1) You can include constraints, but you should always avoid creating perfectly correlated variables, so you should not use if(opt1.A=1, opt1.cost=20000) but rather if(opt1.A=1, opt1.cost=[20000,30000,40000]) or something similar.

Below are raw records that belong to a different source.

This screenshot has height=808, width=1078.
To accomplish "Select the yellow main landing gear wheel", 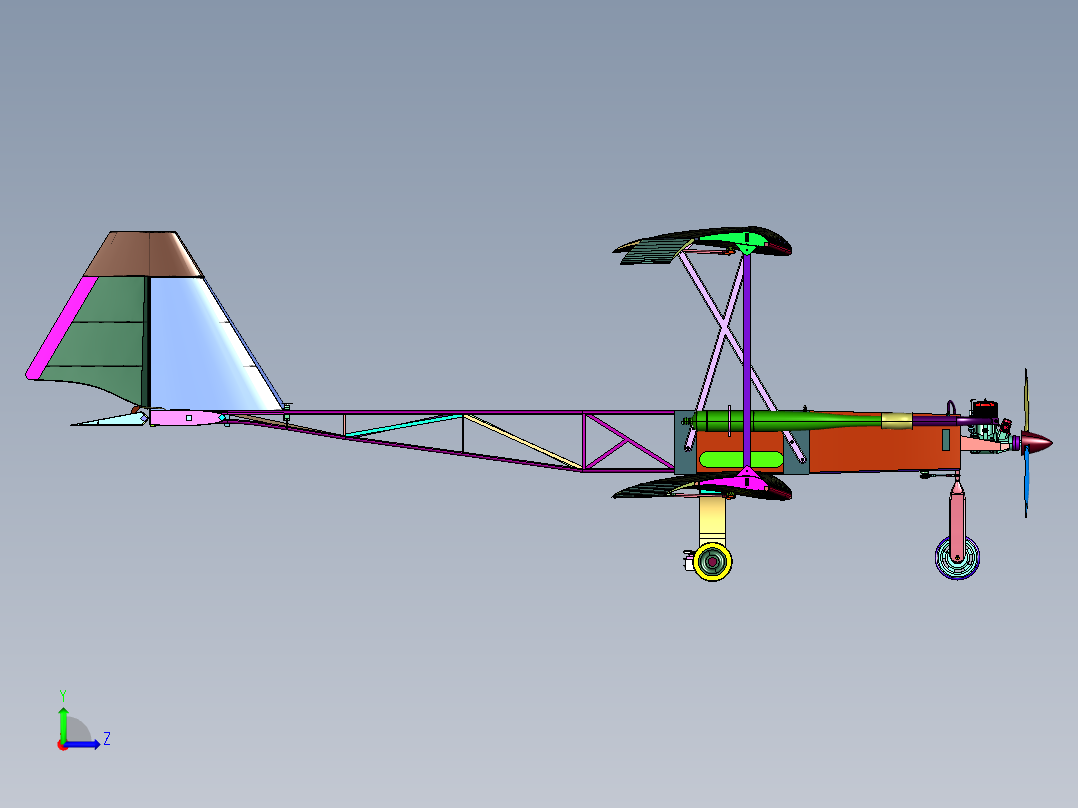I will point(713,562).
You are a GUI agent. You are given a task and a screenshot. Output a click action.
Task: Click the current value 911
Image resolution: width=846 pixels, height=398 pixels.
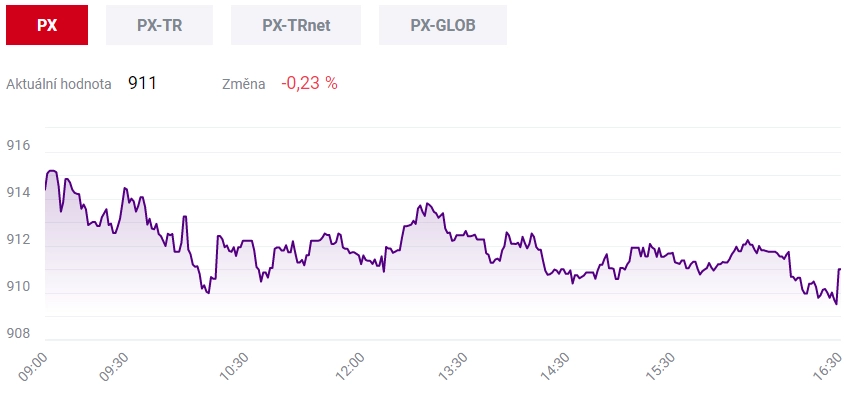pos(142,84)
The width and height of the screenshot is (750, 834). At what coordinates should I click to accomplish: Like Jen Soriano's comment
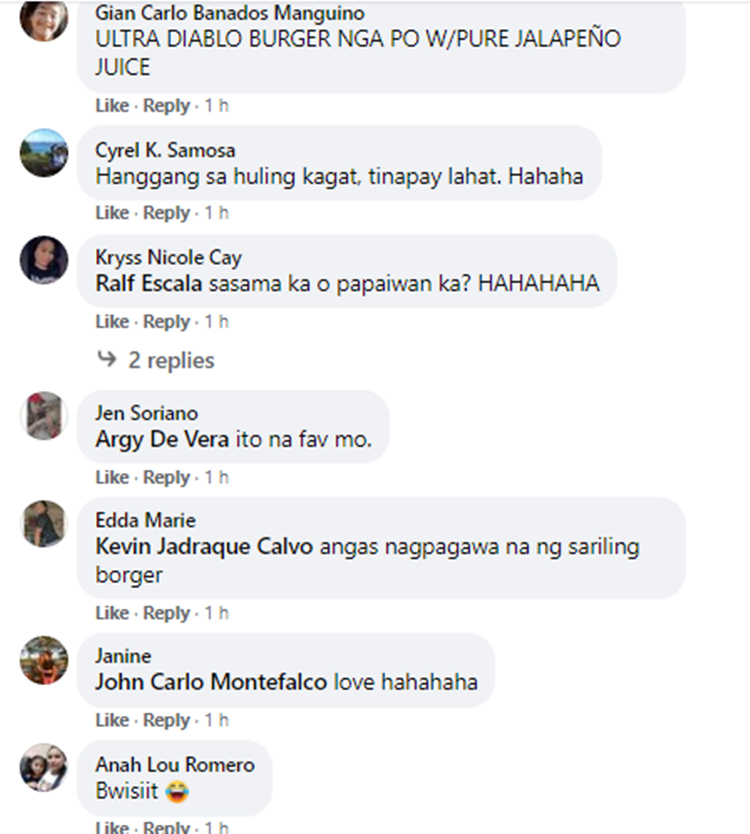[x=112, y=477]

2) Using the default swapping algorithm, you can only use conditional constraints with ;cond: if(...). I tried them in the script below, but if you run it Ngene will say that it cannot find a design because there are too many cases of dominance.
- Code: Select all
Design
;alts = opt1*, opt2*, opt3*, optout
;rows = 180
;block = 30
;eff = (mnl, d)
;cond:
if(opt1.A=1, opt1.cost=[20000,30000,40000]),
if(opt1.A=2, opt1.cost=[40000,50000,60000]),
if(opt1.A=3, opt1.cost=[60000,70000,80000]),
if(opt2.A=1, opt2.cost=[20000,30000,40000]),
if(opt2.A=2, opt2.cost=[40000,50000,60000]),
if(opt2.A=3, opt2.cost=[60000,70000,80000]),
if(opt3.A=1, opt3.cost=[20000,30000,40000]),
if(opt3.A=2, opt3.cost=[40000,50000,60000]),
if(opt3.A=3, opt3.cost=[60000,70000,80000])
;model:
U(opt1) = b1[0.000001]*A[1,2,3] + b2[0.000001]*B[1,2,3] + b3*C[20,40,60,80] + b4[-0.000001]*cost[20000:80000:10000] + b5[0.000001]*E[500:800:100] + b6[0.000001]*F[2,4,6,8] /
U(opt2) = b1*A+ b2*B+ b3*C+ b4*cost+ b5*E+ b6*F/
U(opt3) = b1*A+ b2*B+ b3*C+ b4*cost+ b5*E+ b6*F/
U(optout) = b7[0]
$
So next, you would need to switch to the modified Federov algorithm, see script below, and use reject constraints.
- Code: Select all
Design
;alts = opt1*, opt2*, opt3*, optout
;rows = 180
;block = 30
;eff = (mnl, d)
;alg = mfederov
;reject:
opt1.A=1 and opt1.cost=50000, opt1.A=1 and opt1.cost=60000, opt1.A=1 and opt1.cost=70000, opt1.A=1 and opt1.cost=80000,
opt1.A=2 and opt1.cost=20000, opt1.A=2 and opt1.cost=30000, opt1.A=2 and opt1.cost=70000, opt1.A=2 and opt1.cost=80000,
opt1.A=3 and opt1.cost=20000, opt1.A=1 and opt1.cost=30000, opt1.A=1 and opt1.cost=40000, opt1.A=3 and opt1.cost=50000,
opt2.A=1 and opt2.cost=50000, opt2.A=1 and opt2.cost=60000, opt2.A=1 and opt2.cost=70000, opt2.A=1 and opt2.cost=80000,
opt2.A=2 and opt2.cost=20000, opt2.A=2 and opt2.cost=30000, opt2.A=2 and opt2.cost=70000, opt2.A=2 and opt2.cost=80000,
opt2.A=3 and opt2.cost=20000, opt2.A=1 and opt2.cost=30000, opt2.A=1 and opt2.cost=40000, opt2.A=3 and opt2.cost=50000,
opt3.A=1 and opt3.cost=50000, opt3.A=1 and opt3.cost=60000, opt3.A=1 and opt3.cost=70000, opt3.A=1 and opt3.cost=80000,
opt3.A=2 and opt3.cost=20000, opt3.A=2 and opt3.cost=30000, opt3.A=2 and opt3.cost=70000, opt3.A=2 and opt3.cost=80000,
opt3.A=3 and opt3.cost=20000, opt3.A=1 and opt3.cost=30000, opt3.A=1 and opt3.cost=40000, opt3.A=3 and opt3.cost=50000
;model:
U(opt1) = b1[0.000001]*A[1,2,3] + b2[0.000001]*B[1,2,3] + b3*C[20,40,60,80] + b4[-0.000001]*cost[20000:80000:10000] + b5[0.000001]*E[500:800:100] + b6[0.000001]*F[2,4,6,8] /
U(opt2) = b1*A+ b2*B+ b3*C+ b4*cost+ b5*E+ b6*F/
U(opt3) = b1*A+ b2*B+ b3*C+ b4*cost+ b5*E+ b6*F/
U(optout) = b7[0]
$
Note that the modified Federov algorithm does not impose attribute level balance, so you may see in the resulting design that it mainly uses outer levels for your numerical attributes. You can either impose attribute level constraints in your utility functions, such as b1[...] * A[1,2,3](40-80,40-80,40-80). Alternatively, you can dummy code all variables. The latter is my preferred way of dealing with this if you have uninformative near-zero priors and this automatically results in a design that is reasonable attribute level balanced.
Further, note that the modified Federov algorithm is quite slow when you have so many rows (in your case, 180), so you will need to run it for a long time.
3) Yes it is correct. The utility function of the optout is either a constant only (as in your case), or zero (and then you put the constant in opt1, opt2, and opt3). If it is zero, then you simply leave out the alternative in the specification.
Michiel
PS: Please post Ngene related questions in the Ngene forum.